Monday, July 19, 2010

American Conservatives

SANTA MONICA, CA - APRIL 15:  Juan Bedoya, an ...Image by Getty Images via @daylife
I think I just have to face the simple fact that I'm never going to understand American conservatism. It just seems to me that there's an underlying dichotomy - I'm trying hard not to use the word 'hypocrisy' - that just doesn't make any sense.

I'm referring, at the moment, to the Tea Party. It appears to try to present itself as a movement in favour of small government, in favour of lower taxes, and, of course, in favour of freedomfreedomfreedom, that oh-so-powerful word the American Right bandy about at every given opportunity.

If it were just that, the Tea Party wouldn't deserve the derision it often recieves. When elements of the Tea Party made an effort to distance themselves from the Bush years, when they've said that overspending is a bad thing whichever party does it... well, they may not have a policy I agree with, but at least they seem to have one.


But where the American Right mystifies me is where fiscal conservatism meets social conservatism: I'm not so clear on what the two have to do with each other. Social conservatism is a frankly scary concept to me: based, as far as I can tell, on the notion that one's personal morals and values should be the law of the land. You needn't really look for a coherent moral vision from a social conservative: whatever bits of morality they cleave to are hardened into 'principle' and turned into the subject matter of theoretical laws.

Laws. The government using its power. This is where is all falls apart for me. If you're comfortable deriding as 'socialism' the idea that the government could, say, put environmental regulations on free enterprise or limit access to weapons, why are you suddenly comfortable entrusting the government to make laws forbidding, say, gay marriage? I know they'll claim that they're just trying to preserve the existing laws, but surely in one's quest for freedomfreedomfreedom, the current state of laws should be of no significance, right? After all, I don't think they'll stop calling for the repeal of Obamacare based on the notion that it's now the status quo.
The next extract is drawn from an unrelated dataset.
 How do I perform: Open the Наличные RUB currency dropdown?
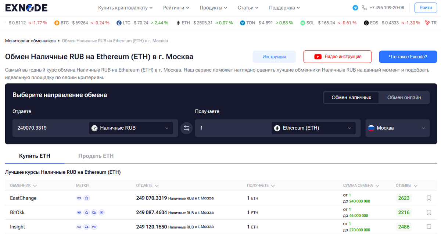click(x=130, y=128)
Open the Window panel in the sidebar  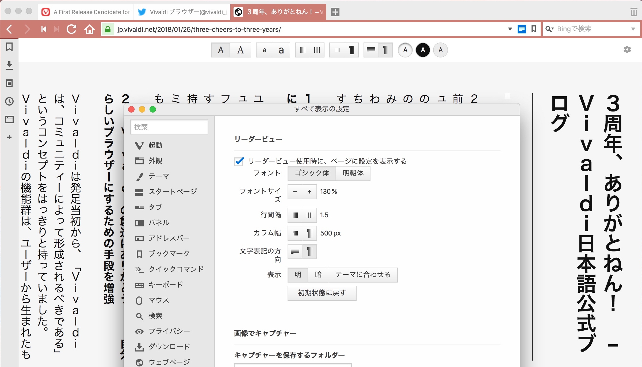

This is where their position to me becomes untenable. Giving the police power to demand ID of foreign nationals is a policy that Tea Party supporters as a whole tend to embrace, but the simple fact is it ought to be anathema to everything they claim to stand for. They ought to deride it as the 'Big Brother' government impinging on the rights of ordinary people. Yet they don't. I sometimes get the feeling that Tea Party members practically beg people to label them as racist and/or xenophobic, so I'm trying to avoid doing so. But it's tough not to feel that the Tea Party would feel differently toward the laws in Arizona if they actually thought that they themselves might be stopped by police there. But clearly they don't feel that they have to worry about that.

The freedoms that appear to be important to the American right are, in fact, only a scant few freedoms. It would seem that what really gets them upset is the idea that the government would attempt to interfere with the free market. Freedom is an economic term, it would appear - though obviously the right to bear arms is also a big one with them. I don't know if I'd consider that a social freedom. But the idea that people ought to live the lifestyle of their own choosing has no resonance within the American right. Certainly 'flying the freak flag' is anathema to the American right. These are the people that have no problem closing down a high school prom rather than letting a same-sex couple attend.  If somebody attended a Tea Party demonstration wearing, say, a leather bondage outfit, it's tough to imagine the people there saying, "Now here's someone embracing their God-given freedom!" Freedom would suddenly seem like licentiousness, and would scandalise and anger them. They might even say "there ought to be a law."

Because when it comes right down to it, the American right are not anarchists. They believe in the government and in its ability to make laws that affect society. Ultimately what it means to be an American conservative is to embrace laws, and aspects of the government, that fit with your way of thinking, and to decry as a socialist affront to freedom whichever ones don't.